● ACTIVITY:
What you output should match the data below exactly.

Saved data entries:
• • • •

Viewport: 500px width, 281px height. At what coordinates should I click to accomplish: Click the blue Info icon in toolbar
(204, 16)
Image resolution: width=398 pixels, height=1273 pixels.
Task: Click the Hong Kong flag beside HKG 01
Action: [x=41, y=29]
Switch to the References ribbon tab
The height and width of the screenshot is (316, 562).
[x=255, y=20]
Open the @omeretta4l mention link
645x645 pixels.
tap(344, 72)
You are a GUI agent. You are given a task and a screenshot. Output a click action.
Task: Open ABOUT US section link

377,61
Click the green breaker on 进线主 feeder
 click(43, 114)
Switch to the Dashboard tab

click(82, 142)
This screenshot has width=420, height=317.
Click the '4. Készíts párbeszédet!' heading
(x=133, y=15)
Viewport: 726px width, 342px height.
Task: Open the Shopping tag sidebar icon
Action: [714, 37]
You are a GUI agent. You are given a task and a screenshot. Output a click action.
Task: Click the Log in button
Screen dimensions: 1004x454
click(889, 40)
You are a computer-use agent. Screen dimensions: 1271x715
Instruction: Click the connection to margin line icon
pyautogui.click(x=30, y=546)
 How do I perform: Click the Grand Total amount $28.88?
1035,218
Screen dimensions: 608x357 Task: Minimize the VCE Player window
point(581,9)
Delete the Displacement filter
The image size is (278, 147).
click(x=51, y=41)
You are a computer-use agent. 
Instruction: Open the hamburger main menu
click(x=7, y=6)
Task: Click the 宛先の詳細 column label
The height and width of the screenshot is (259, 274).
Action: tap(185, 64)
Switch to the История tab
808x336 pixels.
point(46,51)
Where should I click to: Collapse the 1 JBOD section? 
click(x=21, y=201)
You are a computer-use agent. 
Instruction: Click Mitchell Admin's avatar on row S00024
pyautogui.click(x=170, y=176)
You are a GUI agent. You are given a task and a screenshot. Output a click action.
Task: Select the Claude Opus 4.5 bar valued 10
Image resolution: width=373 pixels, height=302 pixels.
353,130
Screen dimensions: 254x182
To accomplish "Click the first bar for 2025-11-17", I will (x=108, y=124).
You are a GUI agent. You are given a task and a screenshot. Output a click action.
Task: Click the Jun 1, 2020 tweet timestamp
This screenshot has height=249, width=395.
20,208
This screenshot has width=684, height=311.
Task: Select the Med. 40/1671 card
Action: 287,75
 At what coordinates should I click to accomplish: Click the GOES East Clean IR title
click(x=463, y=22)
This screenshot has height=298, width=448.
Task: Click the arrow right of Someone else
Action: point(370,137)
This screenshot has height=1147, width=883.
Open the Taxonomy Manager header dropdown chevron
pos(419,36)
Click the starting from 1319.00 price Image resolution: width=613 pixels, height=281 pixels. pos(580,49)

• • • •

● RESPONSE FOR THIS EXERCISE:
Viewport: 500px width, 281px height. At what coordinates should I click to accomplish: Click the blue Info icon in toolbar
(204, 16)
Image resolution: width=398 pixels, height=1273 pixels.
Task: Click the Hong Kong flag beside HKG 01
Action: [x=41, y=29]
Switch to the References ribbon tab
The height and width of the screenshot is (316, 562).
[x=255, y=20]
Open the @omeretta4l mention link
645x645 pixels.
tap(344, 72)
You are a GUI agent. You are given a task and a screenshot. Output a click action.
Task: Open ABOUT US section link

377,61
Click the green breaker on 进线主 feeder
 click(43, 114)
Switch to the Dashboard tab

click(82, 142)
This screenshot has width=420, height=317.
Click the '4. Készíts párbeszédet!' heading
(x=133, y=15)
Viewport: 726px width, 342px height.
Task: Open the Shopping tag sidebar icon
Action: [714, 37]
You are a GUI agent. You are given a task and a screenshot. Output a click action.
Task: Click the Log in button
Screen dimensions: 1004x454
click(889, 40)
You are a computer-use agent. Screen dimensions: 1271x715
Instruction: Click the connection to margin line icon
pyautogui.click(x=30, y=546)
 How do I perform: Click the Grand Total amount $28.88?
1035,218
Screen dimensions: 608x357 Task: Minimize the VCE Player window
point(581,9)
Delete the Displacement filter
The image size is (278, 147).
click(x=51, y=41)
You are a computer-use agent. 
Instruction: Open the hamburger main menu
click(x=7, y=6)
Task: Click the 宛先の詳細 column label
The height and width of the screenshot is (259, 274).
Action: tap(185, 64)
Switch to the История tab
808x336 pixels.
point(46,51)
Where should I click to: Collapse the 1 JBOD section? 
click(x=21, y=201)
You are a computer-use agent. 
Instruction: Click Mitchell Admin's avatar on row S00024
pyautogui.click(x=170, y=176)
You are a GUI agent. You are given a task and a screenshot. Output a click action.
Task: Select the Claude Opus 4.5 bar valued 10
Image resolution: width=373 pixels, height=302 pixels.
353,130
Screen dimensions: 254x182
To accomplish "Click the first bar for 2025-11-17", I will (x=108, y=124).
You are a GUI agent. You are given a task and a screenshot. Output a click action.
Task: Click the Jun 1, 2020 tweet timestamp
This screenshot has height=249, width=395.
20,208
This screenshot has width=684, height=311.
Task: Select the Med. 40/1671 card
Action: 287,75
 At what coordinates should I click to accomplish: Click the GOES East Clean IR title
click(x=463, y=22)
This screenshot has height=298, width=448.
Task: Click the arrow right of Someone else
Action: point(370,137)
This screenshot has height=1147, width=883.
Open the Taxonomy Manager header dropdown chevron
pos(419,36)
Click the starting from 1319.00 price Image resolution: width=613 pixels, height=281 pixels. pos(580,49)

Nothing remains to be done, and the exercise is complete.